Many models machine learning (ML) at scale in Azure with Spark

Azure Data Factory
Azure Data Lake
Azure Databricks
Azure Machine Learning
Azure Synapse Analytics

This article describes an architecture for many models that uses Apache Spark in either Azure Databricks or Azure Synapse Analytics. Spark is a powerful tool for the large and complex data transformations that some solutions require.

Note

Use Spark versions 3.0 and later for many models applications. The data transformation capabilities and support for Python and pandas are much better than in earlier versions.

A companion article, Many models machine learning (ML) at scale with Azure Machine Learning, uses Machine Learning and compute clusters.

Architecture

Architecture diagram for many models machine learning at scale on Azure with Spark.

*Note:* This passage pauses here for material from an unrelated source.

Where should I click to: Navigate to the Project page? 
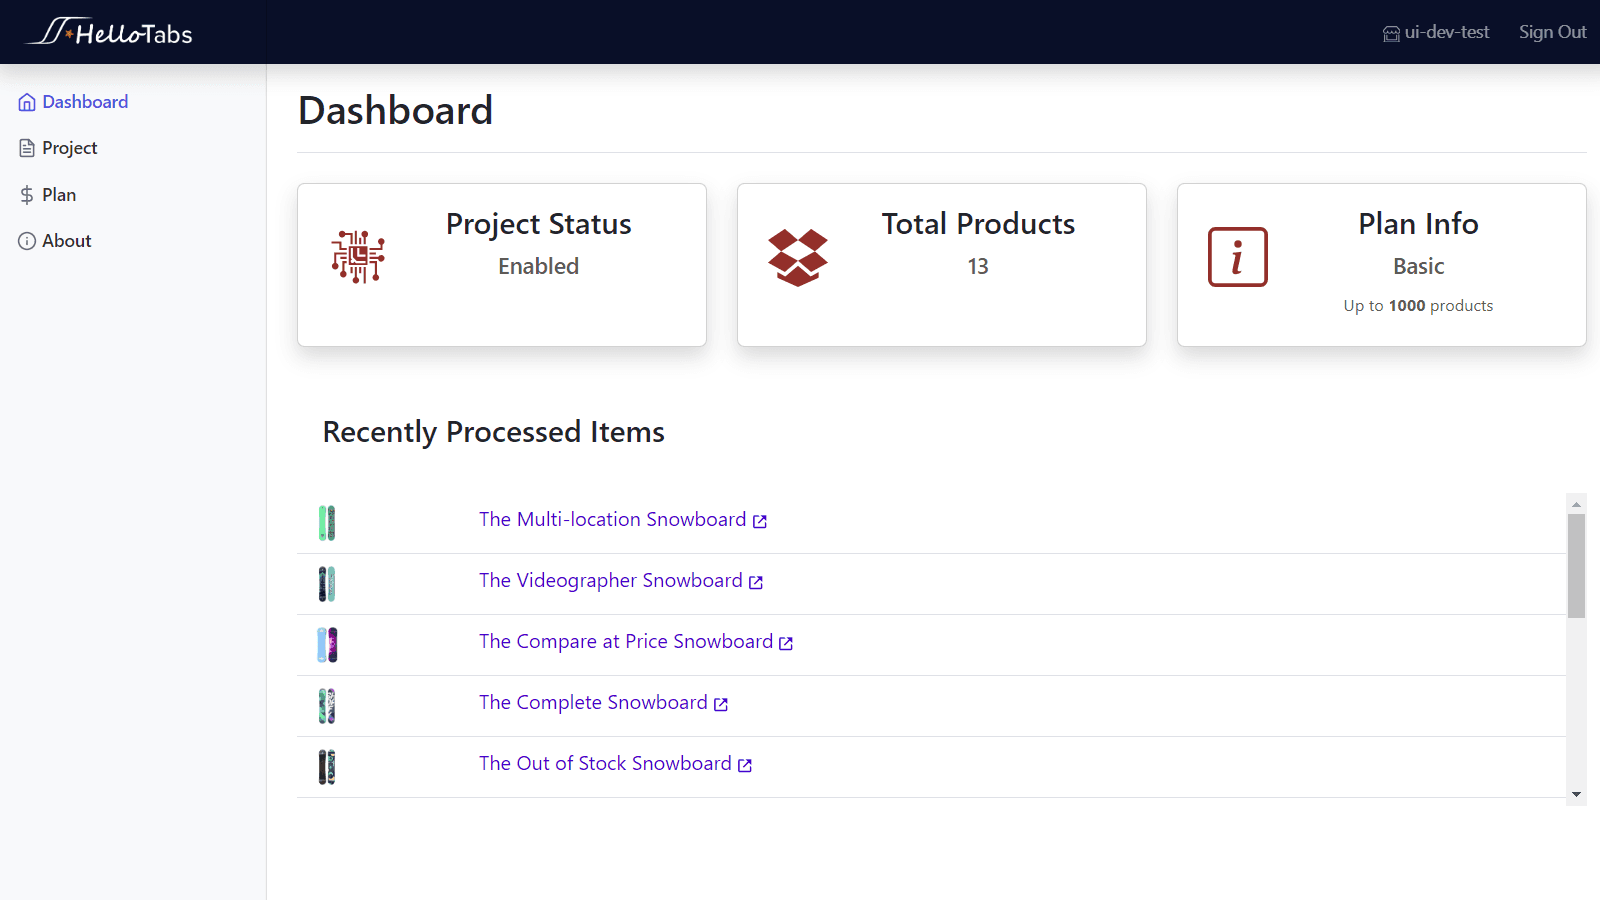click(x=69, y=147)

Download a Visio file of this architecture.

Dataflow

  1. Data ingestion: Azure Data Factory pulls data from a source database and copies it to Azure Data Lake Storage.
  2. Model-training pipeline:
    1. Prepare data: The training pipeline pulls the data from Data Lake Storage and uses Spark to group it into datasets for training the models.
    2. Train models: The pipeline trains models for all the datasets that were created during data preparation. It uses the pandas function API to train multiple models in parallel. After a model is trained, the pipeline registers it into Machine Learning along with the testing metrics.
  3. Model-promotion pipeline:
    1. Evaluate models: The promotion pipeline evaluates the trained models before moving them to production. A DevOps pipeline applies business logic to determine whether a model meets the criteria for deployment. For example, it might check that the accuracy of the testing data is over 80 percent.
    2. Register models: The promotion pipeline registers the models that qualify to the production Machine Learning workspace.
  4. Model batch-scoring pipeline:
    1. Prepare data: The batch-scoring pipeline pulls data from Data Lake Storage and uses Spark to group it into datasets for scoring.
    2. Score models: The pipeline uses the pandas function API to score multiple datasets in parallel. It finds the appropriate model for each dataset in Machine Learning by searching the model tags. Then it downloads the model and uses it to score the dataset. It uses the Spark connector to Synapse SQL to retain the results.
  5. Real-time scoring: Azure Kubernetes Service (AKS) can do real-time scoring if needed. Because of the large number of models, they should be loaded on demand, not pre-loaded.
  6. Results:
    1. Predictions: The batch-scoring pipeline saves predictions to Synapse SQL.
    2. Metrics: Power BI connects to the model predictions to retrieve and aggregate results for presentation.

Components

  • Azure Machine Learning is an enterprise-grade ML service for building and deploying models quickly. It provides users at all skill levels with a low-code designer, automated ML (AutoML), and a hosted Jupyter notebook environment that supports various IDEs.
  • Azure Synapse Analytics is an analytics service that unifies data integration, enterprise data warehousing, and big data analytics.
  • Synapse SQL is a distributed query system for T-SQL that enables data warehousing and data virtualization scenarios and extends T-SQL to address streaming and ML scenarios. It offers both serverless and dedicated resource models.
  • Azure Data Lake Storage is a massively scalable and secure storage service for high-performance analytics workloads.
  • Azure Kubernetes Service (AKS) is a fully managed Kubernetes service for deploying and managing containerized applications. AKS simplifies deployment of a managed AKS cluster in Azure by offloading the operational overhead to Azure.
  • Azure DevOps is a set of developer services that provide comprehensive application and infrastructure lifecycle management. DevOps includes work tracking, source control, build and CI/CD, package management, and testing solutions.
  • Microsoft Power BI is a collection of software services, apps, and connectors that work together to turn unrelated sources of data into coherent, visually immersive, and interactive insights.

Alternatives

  • You can use Spark in Azure Synapse instead of Spark in Azure Databricks for model training and scoring.
  • The source data can come from any database.
  • You can use a managed online endpoint or AKS to deploy real-time inferencing.

Scenario details

Many machine learning (ML) problems are too complex for a single ML model to solve. Whether it's predicting sales for every item of every store, or modeling maintenance for hundreds of oil wells, having a model for each instance might improve results on many ML problems. This many models pattern is very common across a wide variety of industries, and applies to many real-world use cases. With the use of Azure Machine Learning, an end-to-end many models pipeline can include model training, batch-inferencing deployment, and real-time deployment.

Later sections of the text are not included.